◆ Task description
Reproduce the entries that follow exactly, dropping each image.

◆ Study material
* * *

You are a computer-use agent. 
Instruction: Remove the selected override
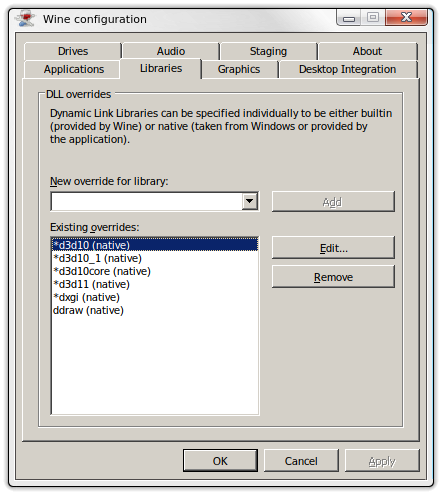(333, 277)
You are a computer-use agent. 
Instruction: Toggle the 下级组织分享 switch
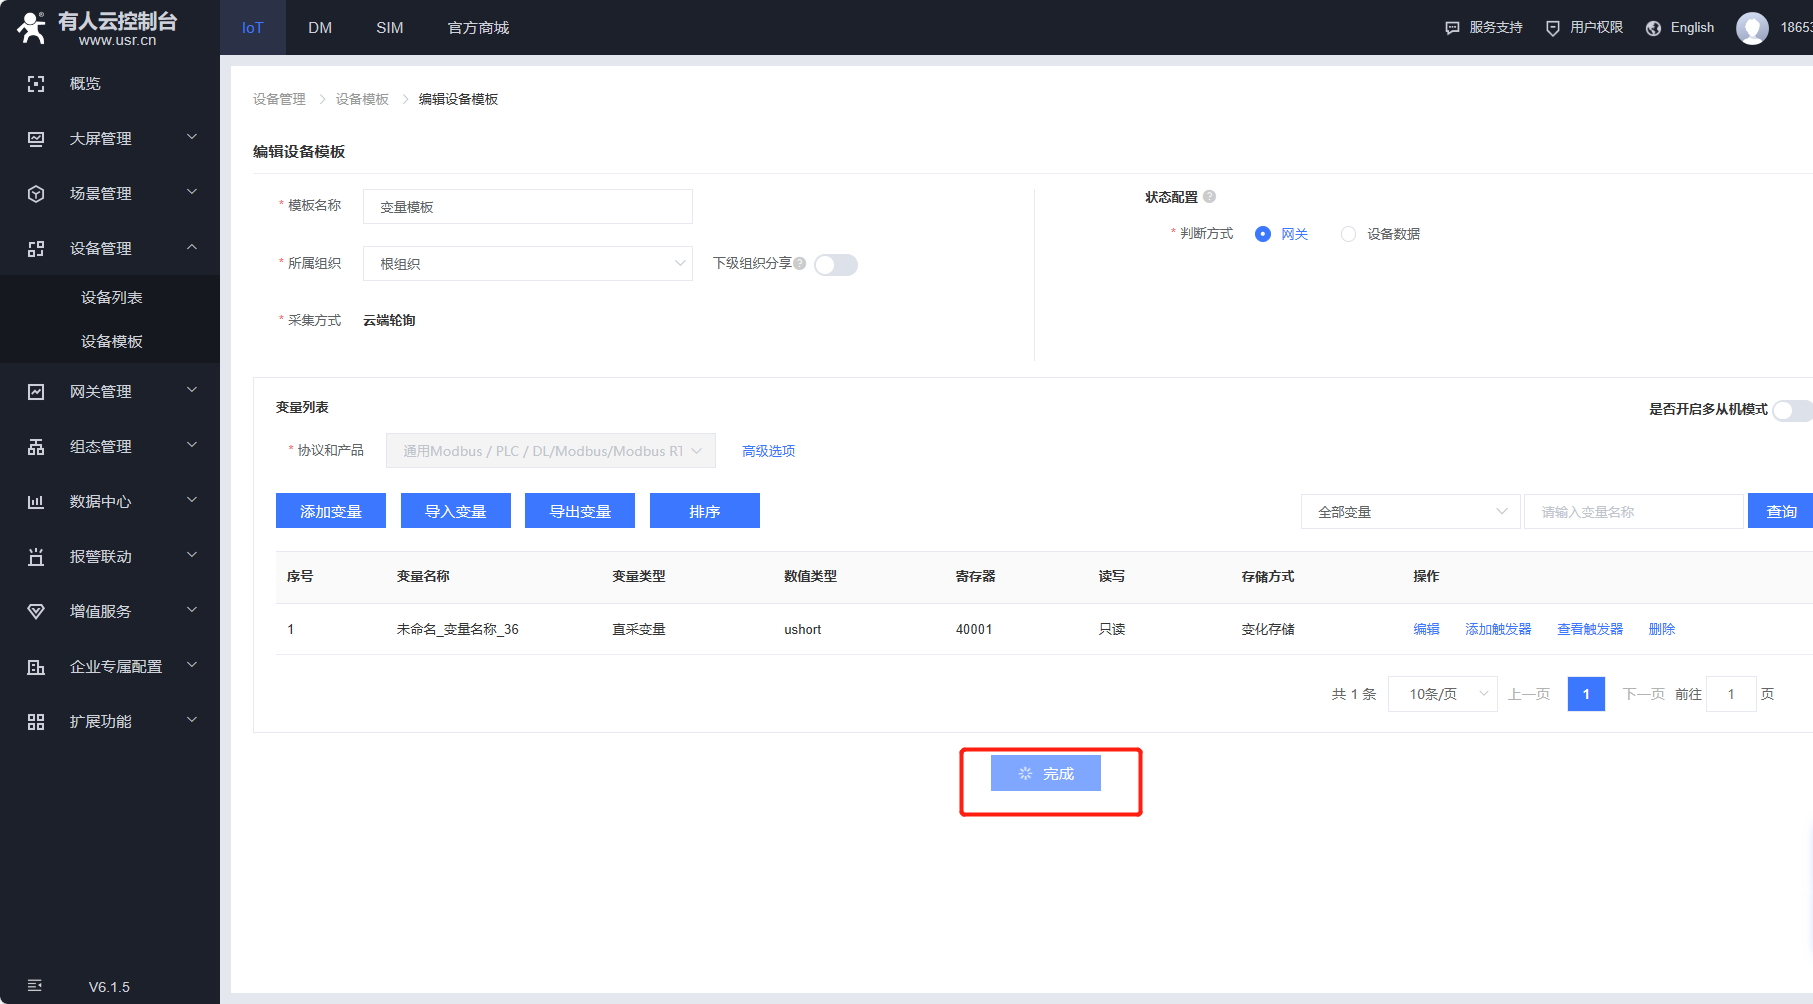point(835,265)
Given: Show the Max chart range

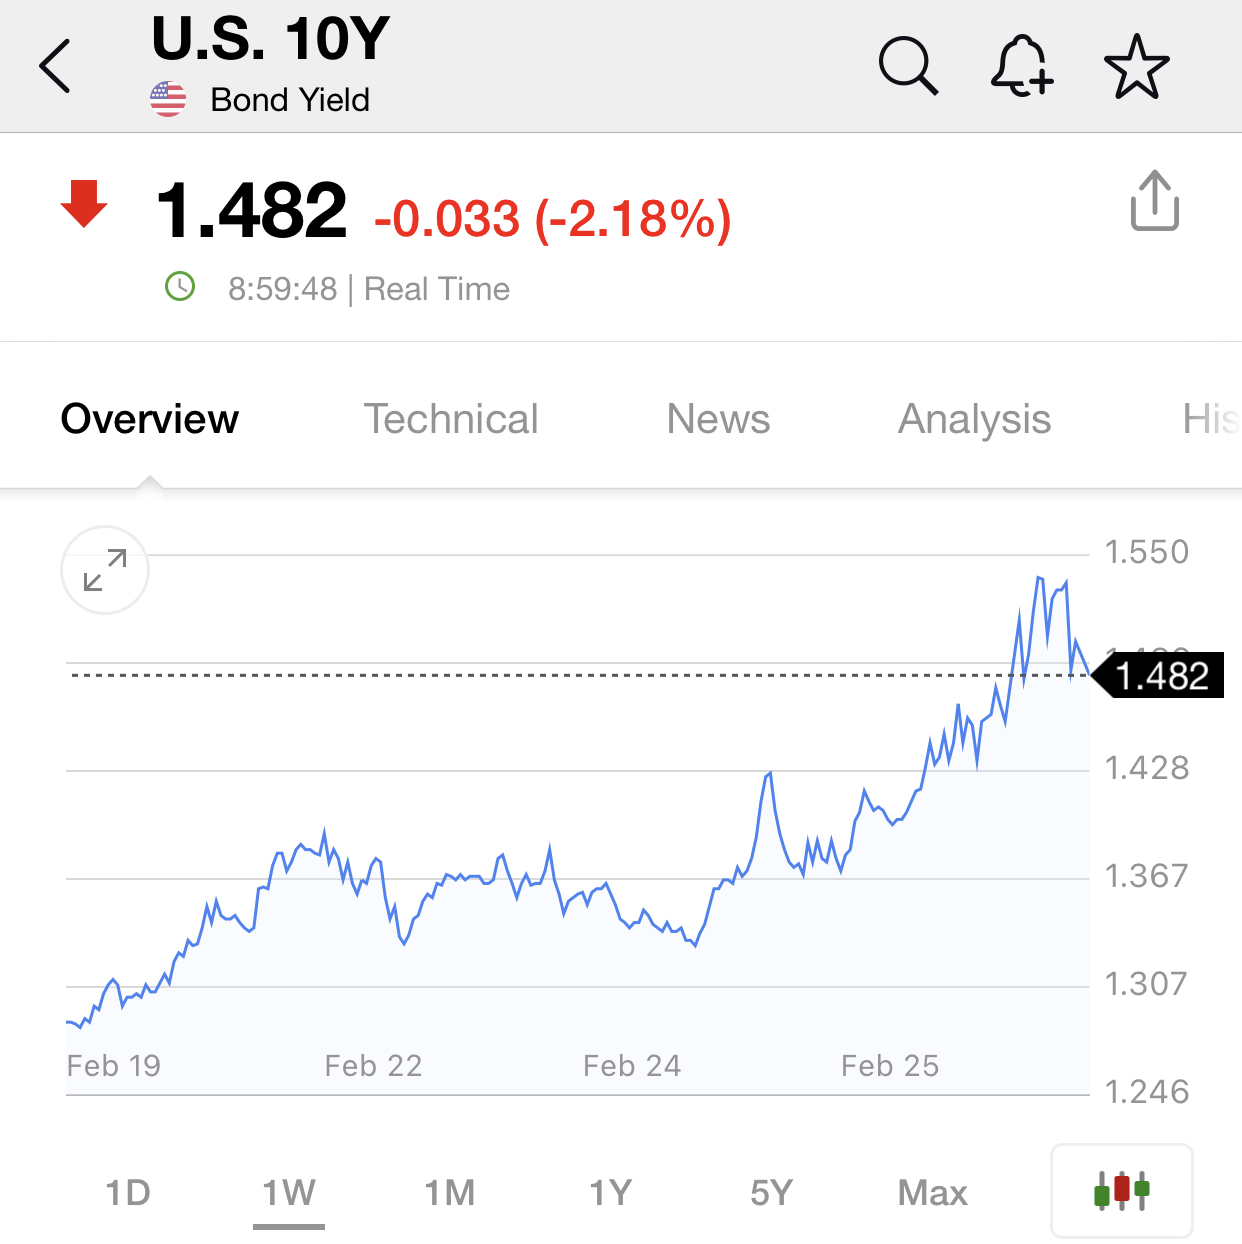Looking at the screenshot, I should point(933,1193).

* * *

◆ Expected answer
You are a computer-use agent. 
Instruction: Remove the selected override
(333, 277)
You are a computer-use agent. 
Instruction: Toggle the 下级组织分享 switch
point(835,265)
Given: Show the Max chart range

Looking at the screenshot, I should point(933,1193).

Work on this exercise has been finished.